Les allégations de corruption poussent le vice-ministre japonais des Affaires étrangères à démissionner

Un législateur japonais impliqué dans une allégation de corruption quitte le parti au pouvoir

Le membre de la chambre basse Masatoshi Akimoto a quitté samedi le Parti libéral-démocrate au pouvoir à la suite d’allégations selon lesquelles il aurait accepté des pots-de-vin d’une entreprise d’énergie éolienne, a déclaré le LDP.

Sa démission du parti, présentée et acceptée samedi, intervient un jour après que les procureurs de Tokyo ont perquisitionné ses bureaux et son domicile dans le cadre des allégations impliquant Japan Wind Development Co., l’incitant à démissionner de son poste de vice-ministre parlementaire des Affaires étrangères.

Les procureurs ont également perquisitionné samedi le domicile du président de la société d’énergie éolienne basée à Tokyo, Masayuki Tsukawaki, soupçonnant qu’il avait donné à Akimoto, 47 ans, un pot-de-vin sous la forme d’investissements dans un groupe de propriétaires de chevaux de course effectivement dirigé par le législateur, selon sources proches du dossier.

L’avocat de Tsukawaki a nié l’allégation, affirmant que le président de la société dirigeait conjointement le groupe de chevaux de course et qu’environ 30 millions de yens qu’il lui avait versés n’étaient pas censés être de l’argent personnellement donné au législateur.

Japan Wind Development a soumissionné pour des projets d’énergie éolienne offshore dans la préfecture d’Aomori et d’autres endroits.
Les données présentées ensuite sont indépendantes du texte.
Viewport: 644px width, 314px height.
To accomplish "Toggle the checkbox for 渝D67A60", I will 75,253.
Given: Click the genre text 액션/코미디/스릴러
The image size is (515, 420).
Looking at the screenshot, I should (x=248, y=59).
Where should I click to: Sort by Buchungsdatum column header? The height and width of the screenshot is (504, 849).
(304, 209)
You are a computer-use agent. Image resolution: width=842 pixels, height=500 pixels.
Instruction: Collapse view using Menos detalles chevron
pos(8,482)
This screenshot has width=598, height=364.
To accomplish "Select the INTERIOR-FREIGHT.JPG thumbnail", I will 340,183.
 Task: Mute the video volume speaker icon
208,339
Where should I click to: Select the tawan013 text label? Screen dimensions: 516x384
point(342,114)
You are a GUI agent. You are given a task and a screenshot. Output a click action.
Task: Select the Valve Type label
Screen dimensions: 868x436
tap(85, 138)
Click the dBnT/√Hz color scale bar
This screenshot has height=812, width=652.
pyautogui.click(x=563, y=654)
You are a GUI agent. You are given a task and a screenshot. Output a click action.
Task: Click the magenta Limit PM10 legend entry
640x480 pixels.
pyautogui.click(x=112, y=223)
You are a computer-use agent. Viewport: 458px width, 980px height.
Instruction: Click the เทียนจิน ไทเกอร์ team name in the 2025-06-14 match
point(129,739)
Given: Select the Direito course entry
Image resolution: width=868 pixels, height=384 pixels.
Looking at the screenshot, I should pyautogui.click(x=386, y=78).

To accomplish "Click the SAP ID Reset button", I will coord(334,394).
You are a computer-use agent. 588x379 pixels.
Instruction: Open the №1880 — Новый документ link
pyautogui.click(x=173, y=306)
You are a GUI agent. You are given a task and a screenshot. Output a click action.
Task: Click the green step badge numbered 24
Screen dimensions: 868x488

Lors d’une session de la Chambre des représentants en février 2019, Akimoto a déclaré qu’il souhaitait voir des installations éoliennes se développer dans la mer au large d’Aomori et espérait qu’aucune restriction excessive ou inutile ne serait imposée à de tels projets.

Le secrétaire général du PLD, Toshimitsu Motegi, a déclaré dans un communiqué publié après la démission d’Akimoto que son départ du parti est « extrêmement regrettable » et que le parti espère qu’il « rendra compte de ses actes et clarifiera les allégations ».

Pendant environ un an jusqu’en octobre 2018, Akimoto a été vice-ministre parlementaire au ministère des Terres, des Infrastructures, des Transports et du Tourisme.

Au cours de son mandat, il a fait pression pour une législation établissant des règles uniformes pour le développement des énergies renouvelables offshore dans le but de promouvoir l’énergie éolienne. La loi a été promulguée en novembre 2018.

Sur la base de la législation, le gouvernement a désigné trois zones marines dans les préfectures d’Akita et de Chiba pour la production d’électricité pendant 30 ans.